● What the exercise asks
Please give the whole listing again exactly, without any of its pictures.

● Data for this task
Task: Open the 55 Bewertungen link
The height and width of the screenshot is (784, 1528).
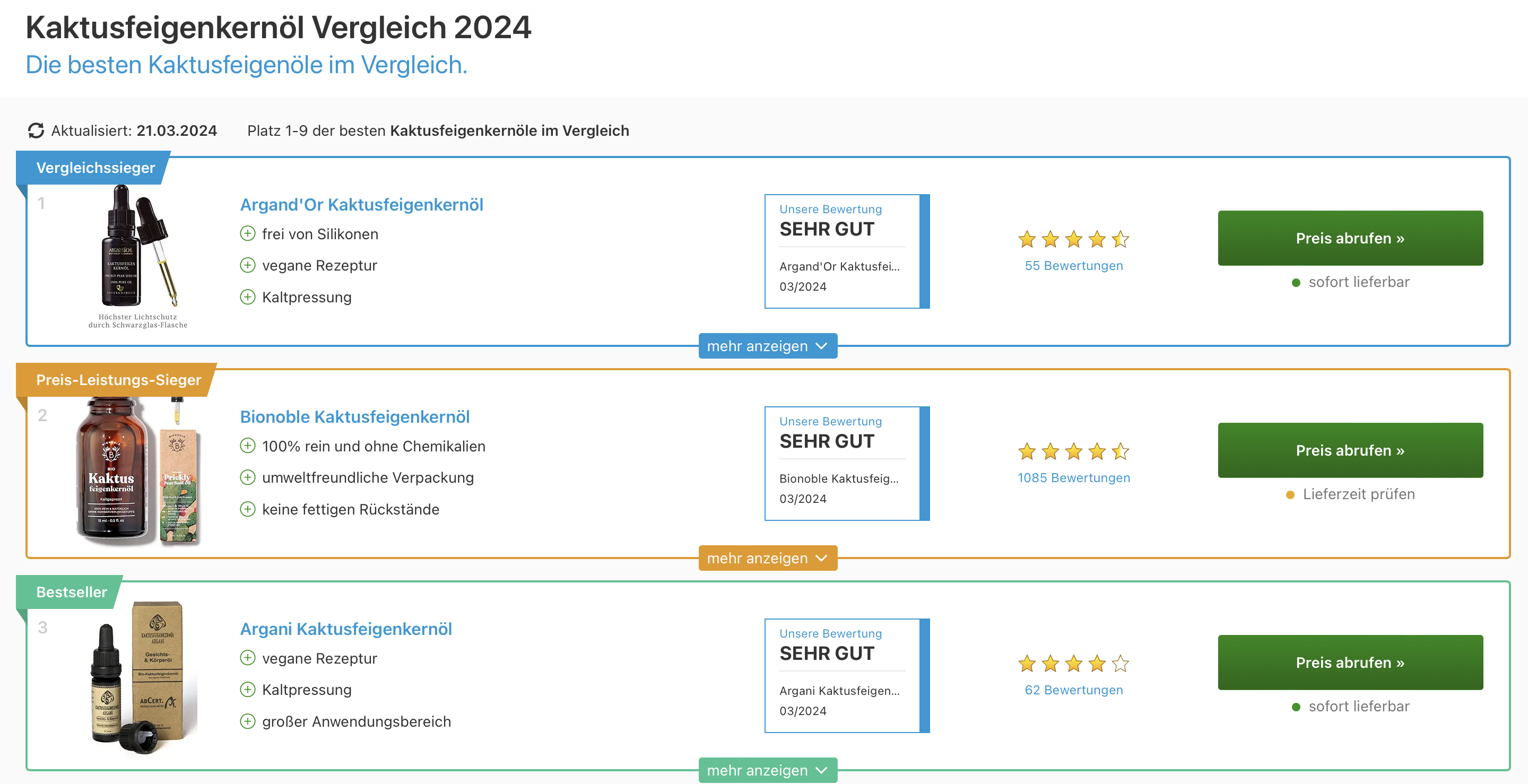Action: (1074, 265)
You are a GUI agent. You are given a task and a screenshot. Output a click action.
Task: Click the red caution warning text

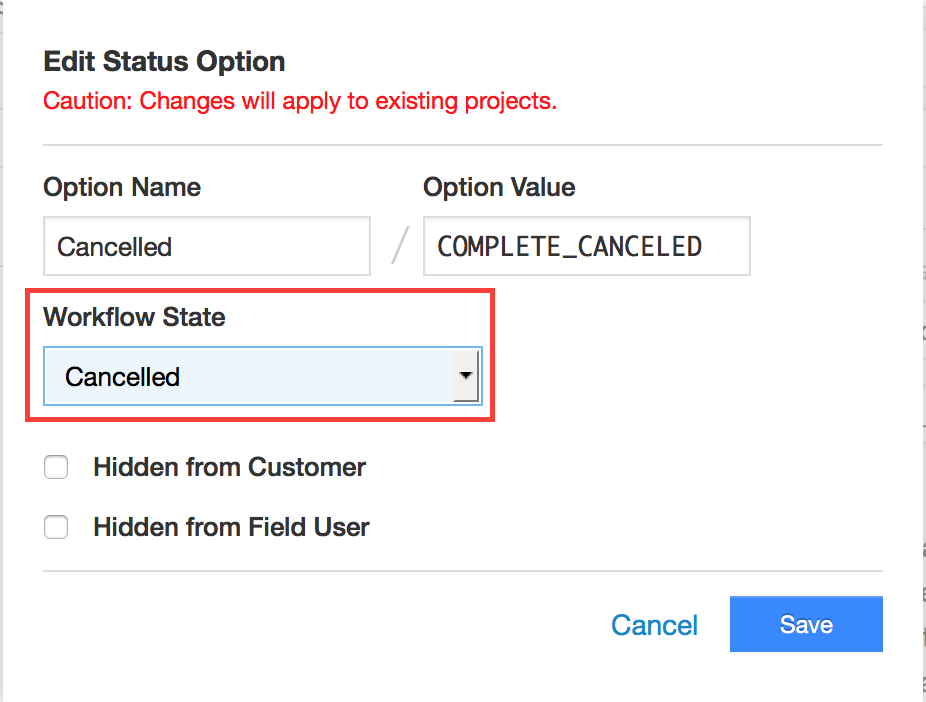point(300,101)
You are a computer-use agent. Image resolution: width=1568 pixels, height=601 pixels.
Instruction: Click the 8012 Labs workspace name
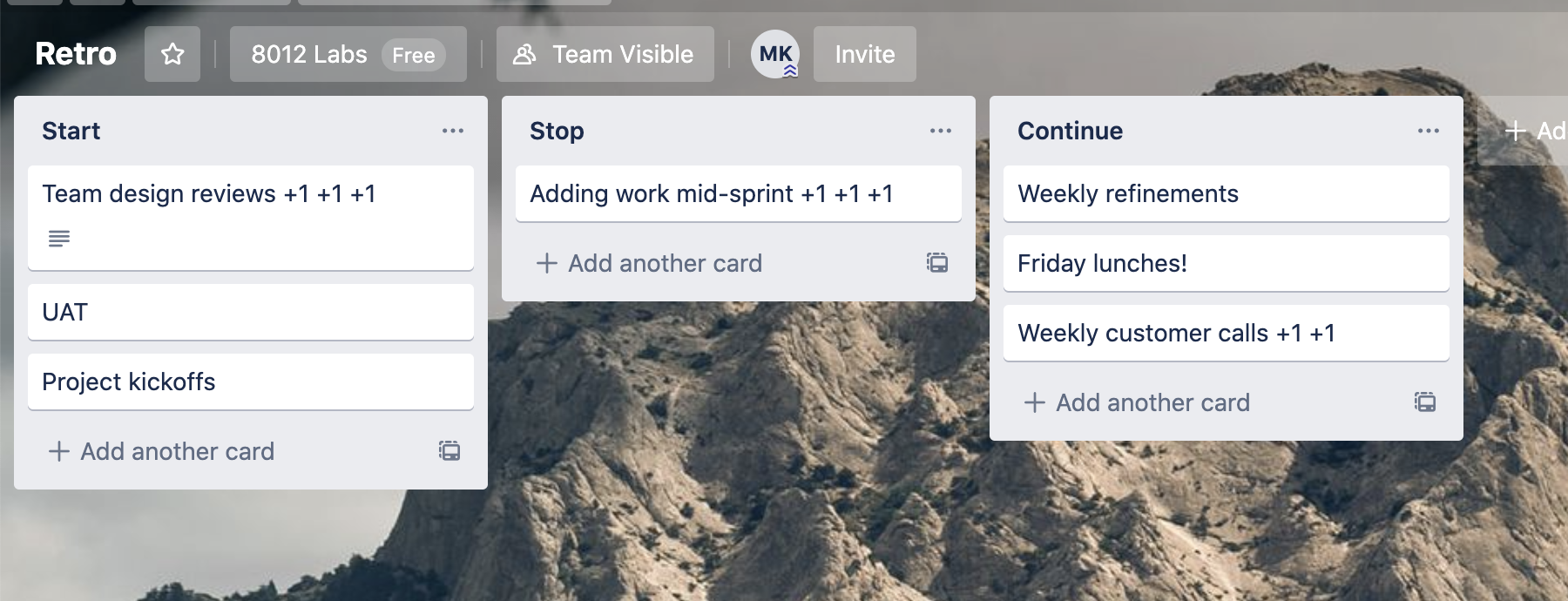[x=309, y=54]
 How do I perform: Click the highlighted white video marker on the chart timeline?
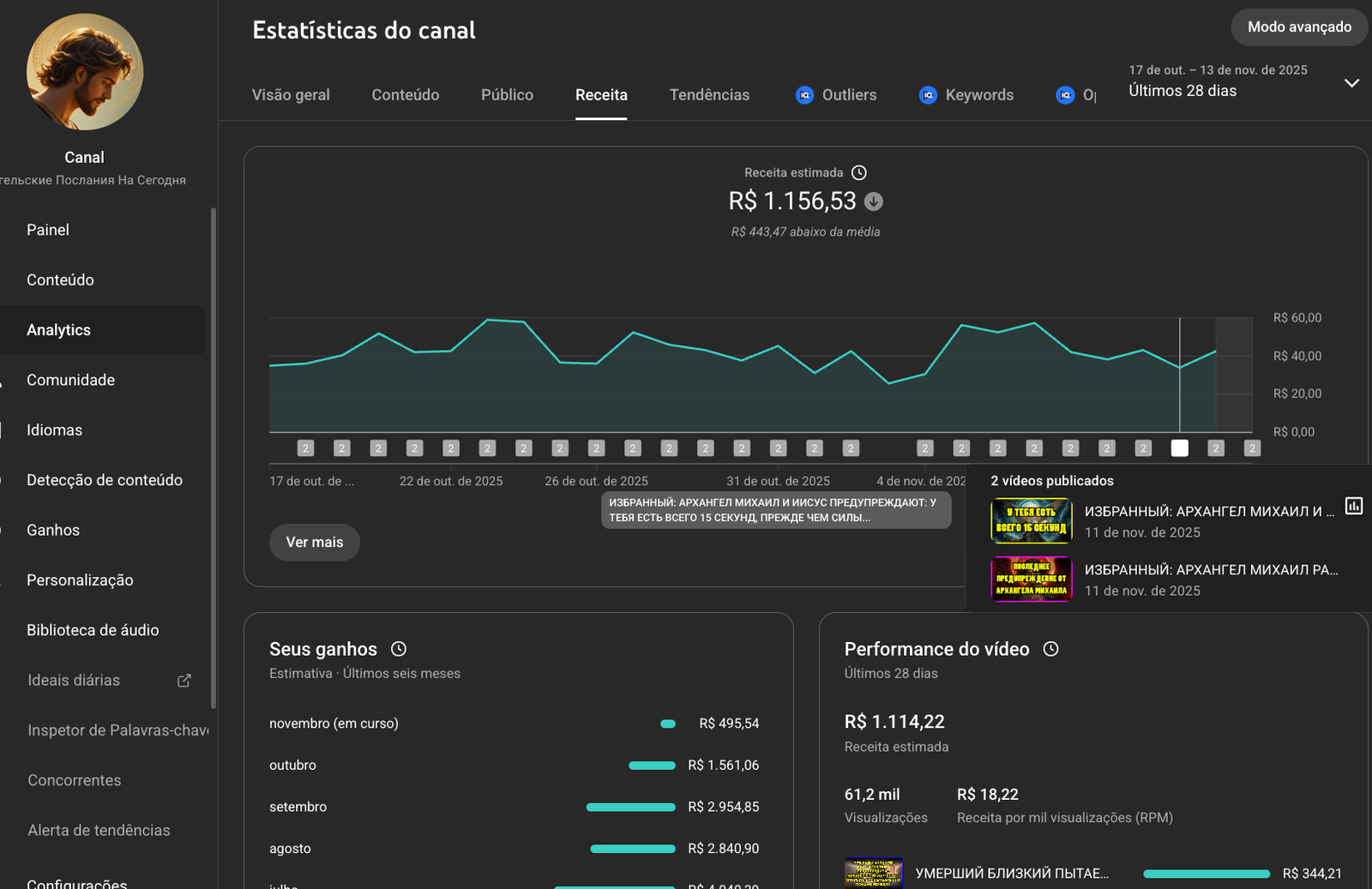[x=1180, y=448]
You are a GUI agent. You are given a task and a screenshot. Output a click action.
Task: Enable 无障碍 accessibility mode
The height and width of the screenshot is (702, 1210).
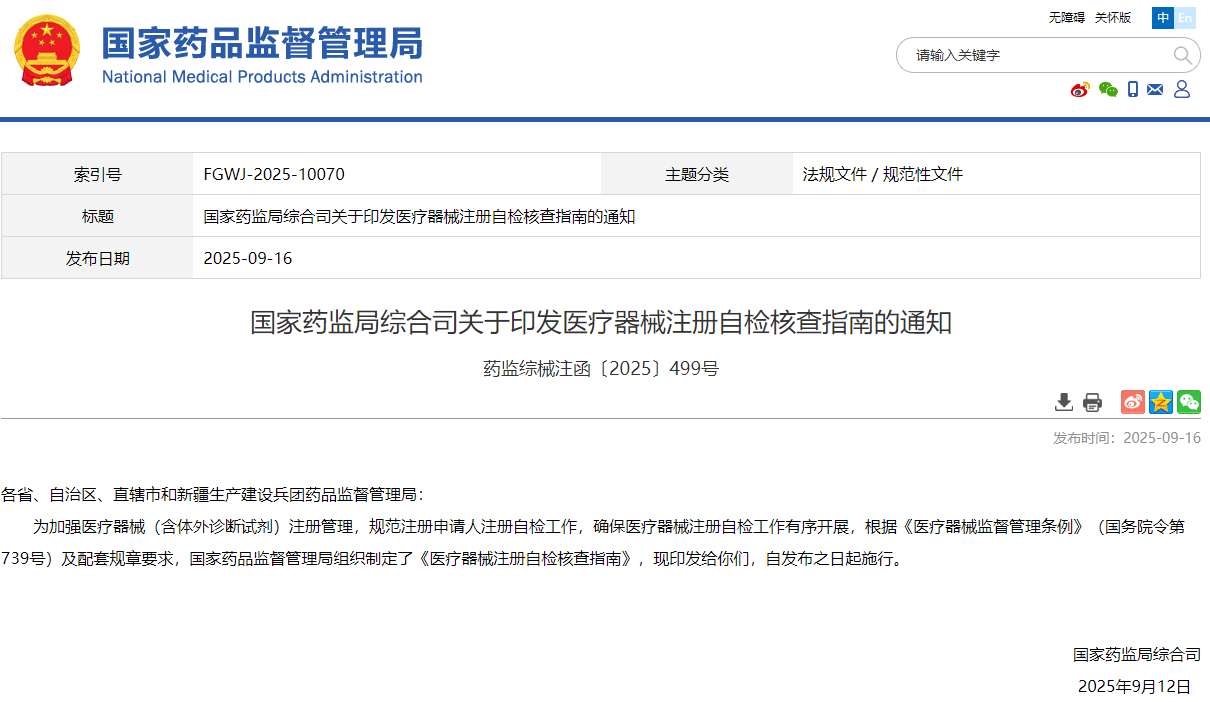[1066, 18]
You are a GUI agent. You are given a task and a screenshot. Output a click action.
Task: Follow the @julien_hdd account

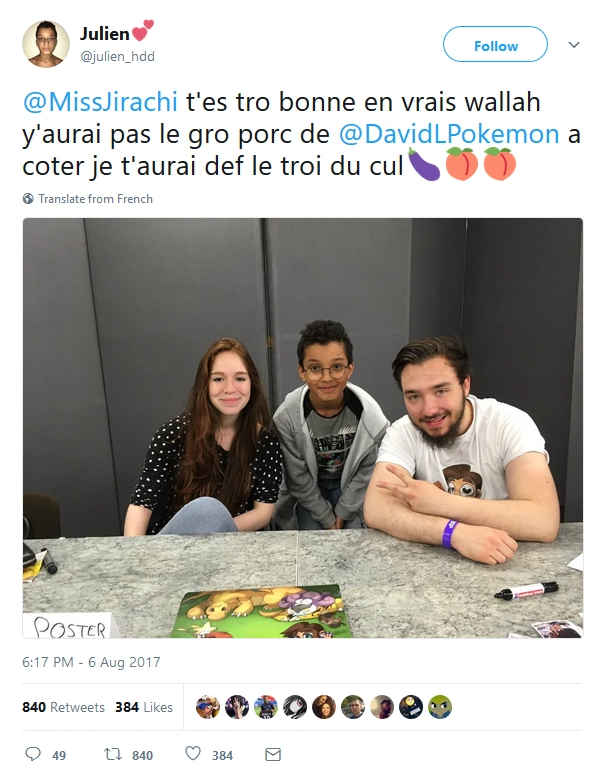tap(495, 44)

● Written solution
Task: Open the 55 Bewertungen link
The height and width of the screenshot is (784, 1528).
Action: (1074, 265)
You are a GUI agent. You are given a task and a screenshot. Output a click action.
Task: Click the red caution warning text

point(300,101)
You are a computer-use agent. Image resolution: width=1568 pixels, height=601 pixels.
Instruction: Click the 8012 Labs workspace name
[x=309, y=54]
 How do I perform: Click the highlighted white video marker on the chart timeline?
[x=1180, y=448]
You are a GUI agent. You are given a task and a screenshot. Output a click action.
Task: Enable 无障碍 accessibility mode
The height and width of the screenshot is (702, 1210).
[1066, 18]
You are a GUI agent. You are given a task and a screenshot. Output a click action.
Task: Follow the @julien_hdd account

tap(495, 44)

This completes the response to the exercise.